> **Excerpt to read**:

2. The arithmetic processing unit according to claim 1, wherein either the association of the basic register set or the association of the first extended register set is identical to the association of the second extended register set.
3. The arithmetic processing unit according to claim 2, wherein the register renaming unit includes a basic map that stores the association of the basic register set and a first extended map that stores the association of the first extended register set, but does not include a map that stores the association of the second extended register set.
4. The arithmetic processing unit according to claim 1, further comprising:
a reservation station configured to output the instruction decoded by the instruction decoder to the operator irrespective of an instruction sequence; and
a commit stack entry configured to control such that the operation result stored in the allocated renaming register is stored in the specified storage destination register corresponding to the allocated renaming register in the instruction sequence.
5. The arithmetic processing unit according to claim 1, wherein
the instruction decoder determines the association of the basic register set and the association of the first extended register set when decoding the multi-data instruction, and determines either the association of the basic register set or the association of the first extended register set when decoding the non-multi-data instruction, and
the association of the second extended register set, which is used to operate the multi-data instruction, is identical to either the association of the basic register set or the association of the first extended register set.

> **Given data**:
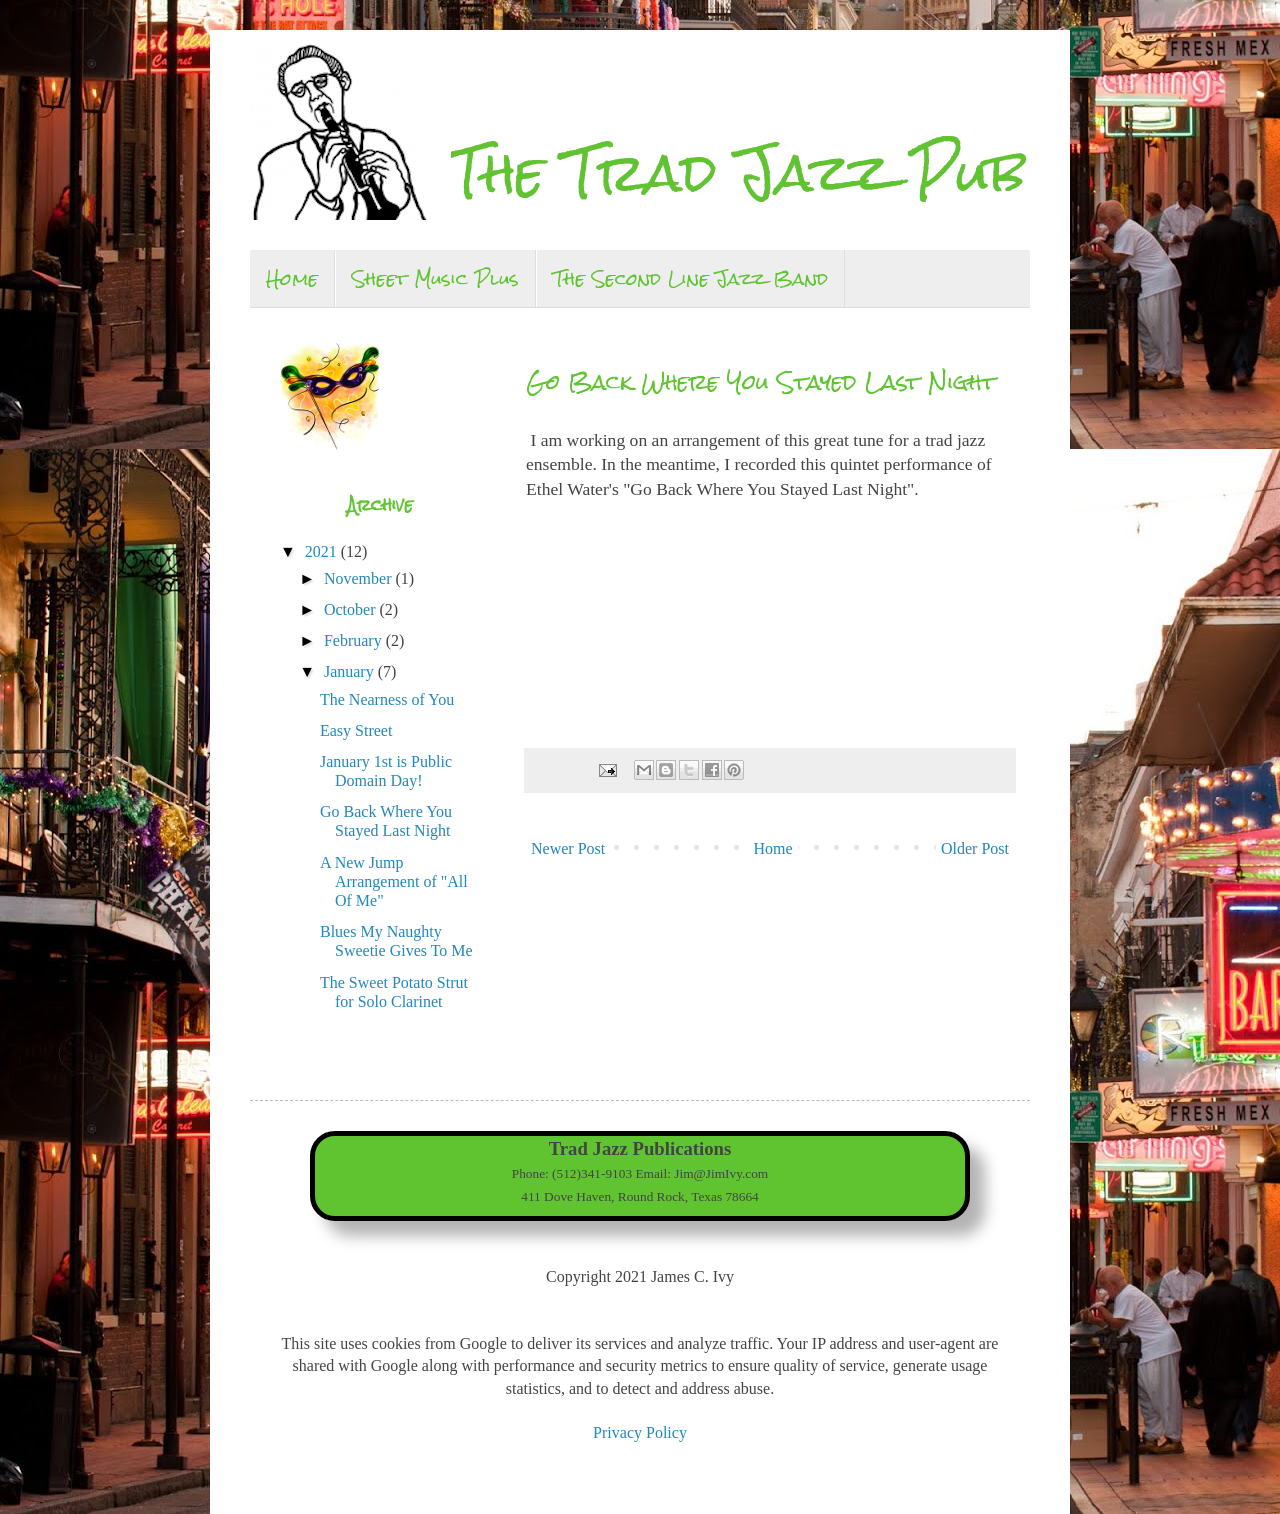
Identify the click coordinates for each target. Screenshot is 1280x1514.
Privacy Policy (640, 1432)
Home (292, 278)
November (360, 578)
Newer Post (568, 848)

> **Exercise requirements**:
A. In the patent claims, what kind of map does claim 3 say the register renaming unit does not include?
B. Transcribe the patent claims from "3. The arithmetic" to "stores the association of the second extended register set.".
The items have no connection to the patent claims.

> **Task-by-task results**:
A. A map that stores the association of the second extended register set.

B.
3. The arithmetic processing unit according to claim 2, wherein the register renaming unit includes a basic map that stores the association of the basic register set and a first extended map that stores the association of the first extended register set, but does not include a map that stores the association of the second extended register set.